賁 → 大畜
Hexagram 22: Grace → Hexagram 26: Great Taming
Changing Lines
This transformation involves 1 changing line (line 2).
Line 2
六二 賁其須。
Six in the second place means: Lends grace to the beard on his chin.
Trigram Changes
Yilin Verse
升輿中退,舉事不遂。哺麋毀齒,失其道理。
Mounting the carriage only to retreat; every undertaking fails to succeed. Feeding the elk ruins the teeth; one loses the proper way.

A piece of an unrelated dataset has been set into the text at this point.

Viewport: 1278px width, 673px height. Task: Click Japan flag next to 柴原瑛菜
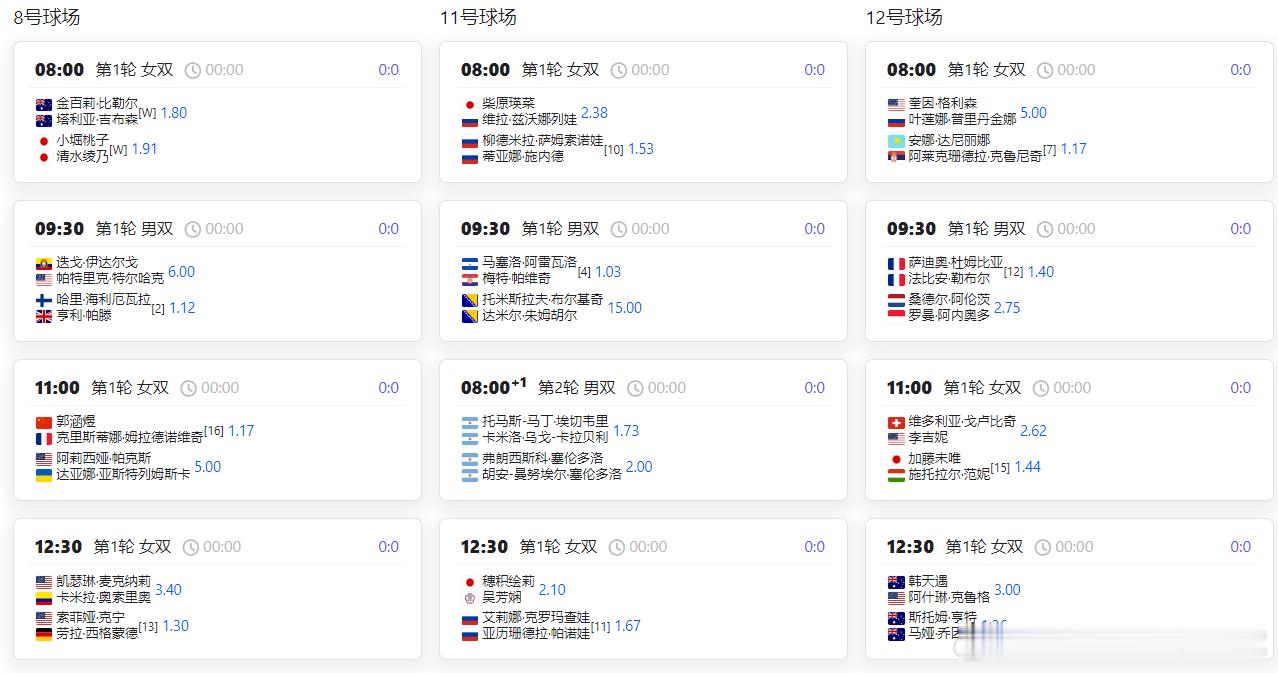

— Jiao Yanshou, Yilin (Forest of Changes), 1st century BCE
Commentary
Fire beneath the mountain falters. One mounts the carriage only to retreat midway; undertakings fail to reach completion. Feeding dried meat to a deer ruins the teeth — the wrong sustenance applied to the wrong creature destroys the instrument itself. Everything here is mismatched: advance turns to retreat, nourishment becomes damage, and the proper way is lost. From Grace to Great Taming, fire beneath the mountain transforms into heaven stored within the mountain. Great Taming accumulates and restrains powerful forces, but the verse shows what happens when accumulation is mismanaged: the stored energy turns self-destructive. The carriage that retreats and the teeth that crack warn that improper methods corrupt even what should be nourishing.